---------- Page text ----------

Learn CNN in PyTorch within 30 minutes | Recognising Digits with Deep Learning • A geek's lifestyle

Spread the love

1 Introduction

Deep learning has been widely used in daily lives, ranging from quantum size to the universe. In last 10 years, with the computational power growing exponentially, deep learning like Convolutional Neural Network has become possible. CNN has been heavily used in image processing, and eventually surpassed human performance in image recognition. Here I am going to demonstrate how to implement CNN with simple code, in PyTorch. This post will be straight to the point as I am busy this week.

So why PyTorch, PyTorch is the most popular deep learning framework for AI researchers, which is easier to use than TensorFlow (but not in term of portability). This post will show simplest usage of deep learning which is beginner-friendly.

2 Pre-requirement

To follow the post of this week, you might need to have the following requirements. Of course you can read the post without understanding them first.

---------- Task material ----------

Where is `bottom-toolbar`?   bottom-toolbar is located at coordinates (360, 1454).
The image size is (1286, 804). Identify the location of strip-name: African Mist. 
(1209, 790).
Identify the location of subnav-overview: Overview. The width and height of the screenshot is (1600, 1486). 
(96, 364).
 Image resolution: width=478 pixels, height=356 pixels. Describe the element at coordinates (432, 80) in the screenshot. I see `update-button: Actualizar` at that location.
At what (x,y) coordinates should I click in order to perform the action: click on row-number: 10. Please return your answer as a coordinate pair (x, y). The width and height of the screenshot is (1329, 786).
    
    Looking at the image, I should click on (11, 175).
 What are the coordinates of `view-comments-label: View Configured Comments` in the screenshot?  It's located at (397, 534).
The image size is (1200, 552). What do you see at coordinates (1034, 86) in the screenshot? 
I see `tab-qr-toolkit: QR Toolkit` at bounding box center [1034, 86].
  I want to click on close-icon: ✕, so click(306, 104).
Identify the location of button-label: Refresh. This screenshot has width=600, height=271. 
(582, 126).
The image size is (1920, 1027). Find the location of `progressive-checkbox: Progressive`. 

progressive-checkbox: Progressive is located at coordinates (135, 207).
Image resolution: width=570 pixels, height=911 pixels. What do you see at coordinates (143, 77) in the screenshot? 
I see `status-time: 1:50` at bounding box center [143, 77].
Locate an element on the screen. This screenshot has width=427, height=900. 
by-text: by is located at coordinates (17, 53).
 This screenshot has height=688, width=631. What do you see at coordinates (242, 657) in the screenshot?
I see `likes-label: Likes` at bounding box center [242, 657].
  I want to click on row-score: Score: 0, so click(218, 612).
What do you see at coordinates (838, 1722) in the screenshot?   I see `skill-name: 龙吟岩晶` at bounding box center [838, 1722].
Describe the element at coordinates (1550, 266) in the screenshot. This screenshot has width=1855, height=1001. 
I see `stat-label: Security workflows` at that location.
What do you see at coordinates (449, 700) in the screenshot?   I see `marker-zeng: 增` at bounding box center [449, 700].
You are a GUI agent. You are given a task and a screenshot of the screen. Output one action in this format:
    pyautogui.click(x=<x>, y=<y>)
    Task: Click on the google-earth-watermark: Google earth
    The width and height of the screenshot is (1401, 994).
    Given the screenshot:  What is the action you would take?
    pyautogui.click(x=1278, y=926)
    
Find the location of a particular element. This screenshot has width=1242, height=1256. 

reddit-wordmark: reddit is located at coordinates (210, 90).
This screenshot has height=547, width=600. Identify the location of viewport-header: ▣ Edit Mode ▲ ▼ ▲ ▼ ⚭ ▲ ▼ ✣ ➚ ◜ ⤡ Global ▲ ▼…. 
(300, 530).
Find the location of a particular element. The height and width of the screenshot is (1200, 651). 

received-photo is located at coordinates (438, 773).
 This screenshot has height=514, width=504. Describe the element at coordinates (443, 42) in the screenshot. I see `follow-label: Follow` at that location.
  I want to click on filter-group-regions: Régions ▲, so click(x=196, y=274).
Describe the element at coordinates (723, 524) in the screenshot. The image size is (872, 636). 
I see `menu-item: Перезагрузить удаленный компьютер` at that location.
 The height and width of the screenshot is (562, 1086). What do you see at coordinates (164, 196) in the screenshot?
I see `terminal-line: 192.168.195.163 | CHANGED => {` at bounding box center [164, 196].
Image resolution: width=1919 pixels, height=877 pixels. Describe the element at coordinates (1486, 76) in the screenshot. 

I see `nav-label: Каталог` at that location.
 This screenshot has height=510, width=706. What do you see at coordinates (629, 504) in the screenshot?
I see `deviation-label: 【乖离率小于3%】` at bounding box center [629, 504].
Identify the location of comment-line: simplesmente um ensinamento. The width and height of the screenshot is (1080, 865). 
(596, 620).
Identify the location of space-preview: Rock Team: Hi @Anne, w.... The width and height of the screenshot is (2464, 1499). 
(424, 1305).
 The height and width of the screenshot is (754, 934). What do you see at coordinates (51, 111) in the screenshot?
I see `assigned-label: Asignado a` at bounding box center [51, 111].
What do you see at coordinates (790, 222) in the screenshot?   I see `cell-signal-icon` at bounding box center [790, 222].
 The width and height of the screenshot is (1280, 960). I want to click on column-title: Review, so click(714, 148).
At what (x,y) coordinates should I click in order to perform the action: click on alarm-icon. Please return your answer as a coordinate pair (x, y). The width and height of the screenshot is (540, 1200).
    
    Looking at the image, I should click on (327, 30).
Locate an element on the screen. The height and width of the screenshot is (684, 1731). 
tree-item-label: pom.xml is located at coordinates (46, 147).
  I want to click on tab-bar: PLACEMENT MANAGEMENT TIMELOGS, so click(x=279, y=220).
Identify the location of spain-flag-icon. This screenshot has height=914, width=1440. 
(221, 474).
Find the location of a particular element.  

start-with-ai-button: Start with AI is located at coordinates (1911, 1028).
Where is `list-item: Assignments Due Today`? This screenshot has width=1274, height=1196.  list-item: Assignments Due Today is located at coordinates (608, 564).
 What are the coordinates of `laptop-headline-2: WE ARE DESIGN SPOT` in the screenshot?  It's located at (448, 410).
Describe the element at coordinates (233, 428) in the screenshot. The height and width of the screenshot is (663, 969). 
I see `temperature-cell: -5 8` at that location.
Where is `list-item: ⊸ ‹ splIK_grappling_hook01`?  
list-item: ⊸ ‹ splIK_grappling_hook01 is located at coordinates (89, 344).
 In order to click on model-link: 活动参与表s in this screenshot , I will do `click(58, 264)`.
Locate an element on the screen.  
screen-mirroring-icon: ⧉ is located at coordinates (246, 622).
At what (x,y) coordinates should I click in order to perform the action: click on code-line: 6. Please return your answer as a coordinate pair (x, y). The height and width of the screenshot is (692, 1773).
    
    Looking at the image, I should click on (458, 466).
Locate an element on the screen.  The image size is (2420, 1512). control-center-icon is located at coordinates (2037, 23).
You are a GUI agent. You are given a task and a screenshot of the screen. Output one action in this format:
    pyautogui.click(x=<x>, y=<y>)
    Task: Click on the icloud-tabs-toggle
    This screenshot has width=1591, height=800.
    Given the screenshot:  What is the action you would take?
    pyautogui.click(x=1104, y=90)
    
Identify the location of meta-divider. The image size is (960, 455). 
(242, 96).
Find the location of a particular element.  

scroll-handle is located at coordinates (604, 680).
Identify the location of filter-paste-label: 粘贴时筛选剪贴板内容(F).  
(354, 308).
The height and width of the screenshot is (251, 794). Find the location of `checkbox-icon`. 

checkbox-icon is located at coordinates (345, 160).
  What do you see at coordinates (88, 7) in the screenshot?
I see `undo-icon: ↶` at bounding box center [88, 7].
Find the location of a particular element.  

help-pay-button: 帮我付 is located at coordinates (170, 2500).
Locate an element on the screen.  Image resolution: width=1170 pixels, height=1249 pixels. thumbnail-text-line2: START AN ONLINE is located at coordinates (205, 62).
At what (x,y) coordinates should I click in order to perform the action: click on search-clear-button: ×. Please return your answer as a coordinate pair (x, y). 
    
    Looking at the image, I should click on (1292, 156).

----------

= Assigned task 1 =
Return the PyTorch CNN post word for word, from beginning to end.
= Assigned task 2 =
Output as a numbered list the lines of the records from the line containing "Identify the location of filter-paste-label: 粘贴时筛选剪贴板内容(F)." through the last line of the records, both included, skipping blank lines.

= Task solution 1 =
Learn CNN in PyTorch within 30 minutes | Recognising Digits with Deep Learning • A geek's lifestyle

Spread the love

1 Introduction

Deep learning has been widely used in daily lives, ranging from quantum size to the universe. In last 10 years, with the computational power growing exponentially, deep learning like Convolutional Neural Network has become possible. CNN has been heavily used in image processing, and eventually surpassed human performance in image recognition. Here I am going to demonstrate how to implement CNN with simple code, in PyTorch. This post will be straight to the point as I am busy this week.

So why PyTorch, PyTorch is the most popular deep learning framework for AI researchers, which is easier to use than TensorFlow (but not in term of portability). This post will show simplest usage of deep learning which is beginner-friendly.

2 Pre-requirement

To follow the post of this week, you might need to have the following requirements. Of course you can read the post without understanding them first.

= Task solution 2 =
1. Identify the location of filter-paste-label: 粘贴时筛选剪贴板内容(F).  
2. (354, 308).
3. The height and width of the screenshot is (251, 794). Find the location of `checkbox-icon`. 
4. checkbox-icon is located at coordinates (345, 160).
5.   What do you see at coordinates (88, 7) in the screenshot?
6. I see `undo-icon: ↶` at bounding box center [88, 7].
7. Find the location of a particular element.  
8. help-pay-button: 帮我付 is located at coordinates (170, 2500).
9. Locate an element on the screen.  Image resolution: width=1170 pixels, height=1249 pixels. thumbnail-text-line2: START AN ONLINE is located at coordinates (205, 62).
10. At what (x,y) coordinates should I click in order to perform the action: click on search-clear-button: ×. Please return your answer as a coordinate pair (x, y). 
11.     Looking at the image, I should click on (1292, 156).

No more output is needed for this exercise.